Leave every entry as it is and write the data out in full.

(Stored data entries)
┌──
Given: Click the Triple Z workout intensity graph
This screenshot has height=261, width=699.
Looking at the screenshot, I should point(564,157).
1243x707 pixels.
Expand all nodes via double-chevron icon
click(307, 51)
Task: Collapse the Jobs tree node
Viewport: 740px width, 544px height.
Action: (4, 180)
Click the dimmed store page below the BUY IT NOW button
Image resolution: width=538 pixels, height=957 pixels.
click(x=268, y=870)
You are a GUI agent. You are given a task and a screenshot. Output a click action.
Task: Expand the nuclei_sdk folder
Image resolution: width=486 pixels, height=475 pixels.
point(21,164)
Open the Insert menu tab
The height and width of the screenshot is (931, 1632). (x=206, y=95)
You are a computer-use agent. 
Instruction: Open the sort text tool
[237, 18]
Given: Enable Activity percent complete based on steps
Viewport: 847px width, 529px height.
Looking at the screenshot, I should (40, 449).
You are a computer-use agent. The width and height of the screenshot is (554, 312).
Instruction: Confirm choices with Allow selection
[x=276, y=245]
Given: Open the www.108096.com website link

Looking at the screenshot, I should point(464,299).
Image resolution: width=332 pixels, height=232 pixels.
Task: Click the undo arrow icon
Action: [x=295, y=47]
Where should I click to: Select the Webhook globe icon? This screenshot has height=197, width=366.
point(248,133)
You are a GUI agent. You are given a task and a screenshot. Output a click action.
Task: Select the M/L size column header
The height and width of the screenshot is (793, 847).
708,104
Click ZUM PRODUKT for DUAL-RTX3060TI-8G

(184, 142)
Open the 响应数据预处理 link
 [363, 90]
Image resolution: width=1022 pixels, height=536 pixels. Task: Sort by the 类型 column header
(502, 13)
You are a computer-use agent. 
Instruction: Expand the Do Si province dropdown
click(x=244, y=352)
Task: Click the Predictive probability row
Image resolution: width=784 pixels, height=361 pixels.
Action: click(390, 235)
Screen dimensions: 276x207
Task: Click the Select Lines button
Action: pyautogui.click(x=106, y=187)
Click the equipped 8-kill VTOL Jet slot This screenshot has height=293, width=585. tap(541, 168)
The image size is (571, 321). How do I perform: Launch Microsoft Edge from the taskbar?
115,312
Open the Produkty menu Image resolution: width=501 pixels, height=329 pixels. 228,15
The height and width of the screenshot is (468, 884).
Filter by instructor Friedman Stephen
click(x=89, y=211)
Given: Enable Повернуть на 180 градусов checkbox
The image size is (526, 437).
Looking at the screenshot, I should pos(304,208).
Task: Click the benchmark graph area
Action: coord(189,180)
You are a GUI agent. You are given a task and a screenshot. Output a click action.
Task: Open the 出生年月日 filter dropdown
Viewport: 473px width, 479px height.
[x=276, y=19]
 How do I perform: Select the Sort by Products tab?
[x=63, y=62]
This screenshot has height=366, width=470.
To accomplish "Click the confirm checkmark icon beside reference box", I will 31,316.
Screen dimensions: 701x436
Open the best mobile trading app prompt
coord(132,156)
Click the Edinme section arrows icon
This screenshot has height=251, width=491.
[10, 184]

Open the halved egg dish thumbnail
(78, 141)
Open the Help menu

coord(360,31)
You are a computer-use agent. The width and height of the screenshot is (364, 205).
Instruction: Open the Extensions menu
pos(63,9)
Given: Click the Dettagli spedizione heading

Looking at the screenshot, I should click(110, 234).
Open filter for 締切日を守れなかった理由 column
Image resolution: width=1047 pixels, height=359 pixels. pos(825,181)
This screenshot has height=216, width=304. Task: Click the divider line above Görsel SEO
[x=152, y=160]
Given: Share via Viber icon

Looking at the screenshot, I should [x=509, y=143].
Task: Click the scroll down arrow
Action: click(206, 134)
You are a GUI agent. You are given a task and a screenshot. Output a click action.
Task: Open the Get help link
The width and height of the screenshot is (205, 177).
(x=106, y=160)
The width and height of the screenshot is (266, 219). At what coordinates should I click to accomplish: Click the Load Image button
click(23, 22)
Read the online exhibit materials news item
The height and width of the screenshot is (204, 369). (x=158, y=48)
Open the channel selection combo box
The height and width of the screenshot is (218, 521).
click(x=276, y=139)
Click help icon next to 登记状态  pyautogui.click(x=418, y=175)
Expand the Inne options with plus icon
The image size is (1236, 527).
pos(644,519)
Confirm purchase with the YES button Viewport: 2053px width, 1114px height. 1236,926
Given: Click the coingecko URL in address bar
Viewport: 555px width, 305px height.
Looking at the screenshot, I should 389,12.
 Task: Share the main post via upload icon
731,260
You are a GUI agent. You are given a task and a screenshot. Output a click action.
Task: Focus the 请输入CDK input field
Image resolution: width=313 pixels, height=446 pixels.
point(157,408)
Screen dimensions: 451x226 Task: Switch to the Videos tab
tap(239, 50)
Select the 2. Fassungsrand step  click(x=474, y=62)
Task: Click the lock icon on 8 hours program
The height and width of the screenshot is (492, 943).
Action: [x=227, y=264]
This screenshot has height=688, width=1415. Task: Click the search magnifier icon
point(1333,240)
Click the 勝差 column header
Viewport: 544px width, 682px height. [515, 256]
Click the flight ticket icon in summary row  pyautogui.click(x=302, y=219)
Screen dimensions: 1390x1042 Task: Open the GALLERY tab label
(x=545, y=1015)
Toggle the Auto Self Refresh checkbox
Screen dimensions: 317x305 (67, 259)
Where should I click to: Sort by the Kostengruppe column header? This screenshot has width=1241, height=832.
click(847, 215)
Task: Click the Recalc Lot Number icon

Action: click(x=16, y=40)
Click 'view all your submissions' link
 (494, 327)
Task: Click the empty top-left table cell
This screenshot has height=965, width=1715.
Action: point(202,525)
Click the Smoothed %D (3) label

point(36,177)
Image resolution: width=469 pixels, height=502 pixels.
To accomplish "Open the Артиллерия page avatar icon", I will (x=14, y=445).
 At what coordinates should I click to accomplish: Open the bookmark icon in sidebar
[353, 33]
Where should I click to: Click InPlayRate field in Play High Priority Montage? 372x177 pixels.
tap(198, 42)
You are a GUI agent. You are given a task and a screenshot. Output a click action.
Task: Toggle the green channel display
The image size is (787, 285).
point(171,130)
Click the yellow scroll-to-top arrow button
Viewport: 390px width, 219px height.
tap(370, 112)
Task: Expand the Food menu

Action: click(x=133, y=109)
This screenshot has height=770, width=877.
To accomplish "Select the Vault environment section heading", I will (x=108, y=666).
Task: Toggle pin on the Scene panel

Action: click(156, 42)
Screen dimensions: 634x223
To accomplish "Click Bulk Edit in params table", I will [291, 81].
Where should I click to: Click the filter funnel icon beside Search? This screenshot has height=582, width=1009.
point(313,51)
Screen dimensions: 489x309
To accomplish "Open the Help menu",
└──
Response to this task ::
Given: Click the Triple Z workout intensity graph
This screenshot has height=261, width=699.
Looking at the screenshot, I should point(564,157).
1243x707 pixels.
Expand all nodes via double-chevron icon
click(307, 51)
Task: Collapse the Jobs tree node
Viewport: 740px width, 544px height.
Action: (4, 180)
Click the dimmed store page below the BUY IT NOW button
Image resolution: width=538 pixels, height=957 pixels.
click(x=268, y=870)
You are a GUI agent. You are given a task and a screenshot. Output a click action.
Task: Expand the nuclei_sdk folder
Image resolution: width=486 pixels, height=475 pixels.
point(21,164)
Open the Insert menu tab
The height and width of the screenshot is (931, 1632). (x=206, y=95)
You are a computer-use agent. 
Instruction: Open the sort text tool
[237, 18]
Given: Enable Activity percent complete based on steps
Viewport: 847px width, 529px height.
Looking at the screenshot, I should (40, 449).
You are a computer-use agent. The width and height of the screenshot is (554, 312).
Instruction: Confirm choices with Allow selection
[x=276, y=245]
Given: Open the www.108096.com website link

Looking at the screenshot, I should point(464,299).
Image resolution: width=332 pixels, height=232 pixels.
Task: Click the undo arrow icon
Action: [x=295, y=47]
Where should I click to: Select the Webhook globe icon? This screenshot has height=197, width=366.
point(248,133)
You are a GUI agent. You are given a task and a screenshot. Output a click action.
Task: Select the M/L size column header
The height and width of the screenshot is (793, 847).
708,104
Click ZUM PRODUKT for DUAL-RTX3060TI-8G

(184, 142)
Open the 响应数据预处理 link
 [363, 90]
Image resolution: width=1022 pixels, height=536 pixels. Task: Sort by the 类型 column header
(502, 13)
You are a computer-use agent. 
Instruction: Expand the Do Si province dropdown
click(x=244, y=352)
Task: Click the Predictive probability row
Image resolution: width=784 pixels, height=361 pixels.
Action: click(390, 235)
Screen dimensions: 276x207
Task: Click the Select Lines button
Action: pyautogui.click(x=106, y=187)
Click the equipped 8-kill VTOL Jet slot This screenshot has height=293, width=585. tap(541, 168)
The image size is (571, 321). How do I perform: Launch Microsoft Edge from the taskbar?
115,312
Open the Produkty menu Image resolution: width=501 pixels, height=329 pixels. 228,15
The height and width of the screenshot is (468, 884).
Filter by instructor Friedman Stephen
click(x=89, y=211)
Given: Enable Повернуть на 180 градусов checkbox
The image size is (526, 437).
Looking at the screenshot, I should pos(304,208).
Task: Click the benchmark graph area
Action: coord(189,180)
You are a GUI agent. You are given a task and a screenshot. Output a click action.
Task: Open the 出生年月日 filter dropdown
Viewport: 473px width, 479px height.
[x=276, y=19]
 How do I perform: Select the Sort by Products tab?
[x=63, y=62]
This screenshot has height=366, width=470.
To accomplish "Click the confirm checkmark icon beside reference box", I will 31,316.
Screen dimensions: 701x436
Open the best mobile trading app prompt
coord(132,156)
Click the Edinme section arrows icon
This screenshot has height=251, width=491.
[10, 184]

Open the halved egg dish thumbnail
(78, 141)
Open the Help menu

coord(360,31)
You are a computer-use agent. The width and height of the screenshot is (364, 205).
Instruction: Open the Extensions menu
pos(63,9)
Given: Click the Dettagli spedizione heading

Looking at the screenshot, I should click(110, 234).
Open filter for 締切日を守れなかった理由 column
Image resolution: width=1047 pixels, height=359 pixels. pos(825,181)
This screenshot has height=216, width=304. Task: Click the divider line above Görsel SEO
[x=152, y=160]
Given: Share via Viber icon

Looking at the screenshot, I should [x=509, y=143].
Task: Click the scroll down arrow
Action: click(206, 134)
You are a GUI agent. You are given a task and a screenshot. Output a click action.
Task: Open the Get help link
The width and height of the screenshot is (205, 177).
(x=106, y=160)
The width and height of the screenshot is (266, 219). At what coordinates should I click to accomplish: Click the Load Image button
click(23, 22)
Read the online exhibit materials news item
The height and width of the screenshot is (204, 369). (x=158, y=48)
Open the channel selection combo box
The height and width of the screenshot is (218, 521).
click(x=276, y=139)
Click help icon next to 登记状态  pyautogui.click(x=418, y=175)
Expand the Inne options with plus icon
The image size is (1236, 527).
pos(644,519)
Confirm purchase with the YES button Viewport: 2053px width, 1114px height. 1236,926
Given: Click the coingecko URL in address bar
Viewport: 555px width, 305px height.
Looking at the screenshot, I should 389,12.
 Task: Share the main post via upload icon
731,260
You are a GUI agent. You are given a task and a screenshot. Output a click action.
Task: Focus the 请输入CDK input field
Image resolution: width=313 pixels, height=446 pixels.
point(157,408)
Screen dimensions: 451x226 Task: Switch to the Videos tab
tap(239, 50)
Select the 2. Fassungsrand step  click(x=474, y=62)
Task: Click the lock icon on 8 hours program
The height and width of the screenshot is (492, 943).
Action: [x=227, y=264]
This screenshot has height=688, width=1415. Task: Click the search magnifier icon
point(1333,240)
Click the 勝差 column header
Viewport: 544px width, 682px height. [515, 256]
Click the flight ticket icon in summary row  pyautogui.click(x=302, y=219)
Screen dimensions: 1390x1042 Task: Open the GALLERY tab label
(x=545, y=1015)
Toggle the Auto Self Refresh checkbox
Screen dimensions: 317x305 (67, 259)
Where should I click to: Sort by the Kostengruppe column header? This screenshot has width=1241, height=832.
click(847, 215)
Task: Click the Recalc Lot Number icon

Action: click(x=16, y=40)
Click 'view all your submissions' link
 (494, 327)
Task: Click the empty top-left table cell
This screenshot has height=965, width=1715.
Action: point(202,525)
Click the Smoothed %D (3) label

point(36,177)
Image resolution: width=469 pixels, height=502 pixels.
To accomplish "Open the Артиллерия page avatar icon", I will (x=14, y=445).
 At what coordinates should I click to accomplish: Open the bookmark icon in sidebar
[353, 33]
Where should I click to: Click InPlayRate field in Play High Priority Montage? 372x177 pixels.
tap(198, 42)
You are a GUI agent. You are given a task and a screenshot. Output a click action.
Task: Toggle the green channel display
The image size is (787, 285).
point(171,130)
Click the yellow scroll-to-top arrow button
Viewport: 390px width, 219px height.
tap(370, 112)
Task: Expand the Food menu

Action: click(x=133, y=109)
This screenshot has height=770, width=877.
To accomplish "Select the Vault environment section heading", I will (x=108, y=666).
Task: Toggle pin on the Scene panel

Action: click(156, 42)
Screen dimensions: 634x223
To accomplish "Click Bulk Edit in params table", I will [291, 81].
Where should I click to: Click the filter funnel icon beside Search? This screenshot has height=582, width=1009.
point(313,51)
Screen dimensions: 489x309
To accomplish "Open the Help menu",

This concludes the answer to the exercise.